15 Eur per year for a 2 CPU/1GB/ipv4/1TB traffic KVM. edit...its one from
alpha vps. So far so good - feel snappier than a google free vm. But that was
on a deep discount special.

It's not that hard to find cheap stuff on specials if you're ok with taking a
calculated risk on the providers.

If I go the cloud route I'll probably jump on a Azure of AWS intro credit
plan.

------
maciel310
Looks like the Always Free page was updated to include a free IP too, so
you'll still be able to use it for free cloud hosting of small loads.

"Each month, eligible use of all of your f1-micro instances _and associated
external IP addresses_ are free until you have used a number of hours equal to
the total hours in the current month" \-
[https://cloud.google.com/free/docs/gcp-free-
tier](https://cloud.google.com/free/docs/gcp-free-tier)
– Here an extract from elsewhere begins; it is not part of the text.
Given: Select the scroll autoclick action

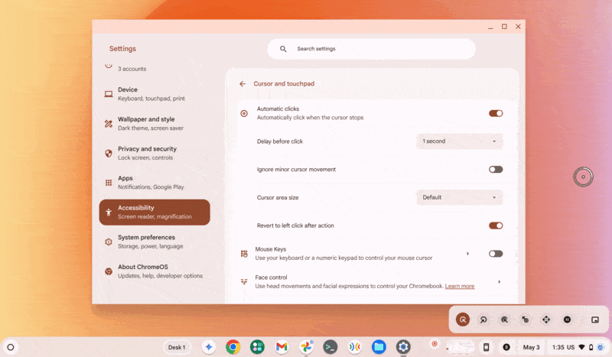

Wasn't there last time archive.org crawled the page, so it is a new addition.

------
mjcarden
Darn. The tiny VM I have hosting my Quassel server for always-on IRC will go
from approx 20 Australian cents per month to approx $4.30 per month. That's a
rather large jump.

------
londons_explore
Notice very few Google employees commenting in this thread?

My guess is they have further announcements planned, and perhaps this
documentation change was inadvertantly pushed out early...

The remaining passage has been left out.